Fannie Elizabeth HOLLAND

15 Jul 1885 - 9 Feb 1969

Father: William Henry Harrison HOLLAND
Mother: Sarah Elizabeth WRIGHT

Family 1 : Samuel C. BUNCH



                                                            _____________________
                                   _James HOLLAND _________|
                                  |                        |_____________________
 _William Henry Harrison HOLLAND _|
|                                 |                         _____________________
|                                 |_Jane RED ______________|
|                                                          |_____________________
|
|--Fannie Elizabeth HOLLAND 
|
|                                                           _Willis WRIGHT ______+
|                                  _Edward Ausburn WRIGHT _|
|                                 |                        |_Mary (WRIGHT) ______
|_Sarah Elizabeth WRIGHT _________|
                                  |                         _____________________
                                  |_Rebecca CHAPPELL ______|
                                                           |_Elizabeth CHAPPELL _

Notes:

(Copied from Clara Hutchison)
Elizabeth Holland with unknown little girl (Helen Holland?)

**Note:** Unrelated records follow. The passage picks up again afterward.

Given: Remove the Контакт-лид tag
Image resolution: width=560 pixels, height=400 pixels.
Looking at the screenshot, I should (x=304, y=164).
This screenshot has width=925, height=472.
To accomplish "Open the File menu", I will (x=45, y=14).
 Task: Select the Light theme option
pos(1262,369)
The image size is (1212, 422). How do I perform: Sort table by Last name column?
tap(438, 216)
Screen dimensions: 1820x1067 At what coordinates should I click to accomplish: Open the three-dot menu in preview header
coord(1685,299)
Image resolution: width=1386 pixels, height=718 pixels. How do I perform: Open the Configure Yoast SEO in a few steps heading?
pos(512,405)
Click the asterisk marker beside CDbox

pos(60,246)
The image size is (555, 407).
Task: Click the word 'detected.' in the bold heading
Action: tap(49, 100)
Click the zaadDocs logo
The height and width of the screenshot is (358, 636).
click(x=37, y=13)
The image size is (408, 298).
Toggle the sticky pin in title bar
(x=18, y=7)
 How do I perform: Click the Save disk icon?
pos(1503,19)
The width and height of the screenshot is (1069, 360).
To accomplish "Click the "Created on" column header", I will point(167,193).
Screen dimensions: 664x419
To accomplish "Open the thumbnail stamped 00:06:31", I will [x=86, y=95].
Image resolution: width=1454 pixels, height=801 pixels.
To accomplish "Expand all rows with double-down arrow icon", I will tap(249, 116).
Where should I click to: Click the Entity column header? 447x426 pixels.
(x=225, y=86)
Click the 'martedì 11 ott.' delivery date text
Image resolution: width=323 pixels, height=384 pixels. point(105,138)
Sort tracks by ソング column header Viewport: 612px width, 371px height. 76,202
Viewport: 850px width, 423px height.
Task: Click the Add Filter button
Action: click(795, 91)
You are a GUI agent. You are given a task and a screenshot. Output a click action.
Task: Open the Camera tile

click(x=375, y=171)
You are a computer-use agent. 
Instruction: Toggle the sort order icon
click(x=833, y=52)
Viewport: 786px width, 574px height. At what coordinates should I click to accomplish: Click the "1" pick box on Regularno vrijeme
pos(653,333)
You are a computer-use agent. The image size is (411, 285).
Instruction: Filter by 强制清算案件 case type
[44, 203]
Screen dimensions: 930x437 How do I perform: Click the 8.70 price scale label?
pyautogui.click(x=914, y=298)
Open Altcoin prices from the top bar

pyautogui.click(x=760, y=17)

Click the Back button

Many family stories exist about "Aunt Elizabeth".

She was somewhat eccentric and often very difficult with people. The general consensus among most of the family members who knew her, was that she acted like she was from a social class that was way above the one which she was born to. Embarrassed by the way her mother dressed, she would often introduce her as "the cleaning lady".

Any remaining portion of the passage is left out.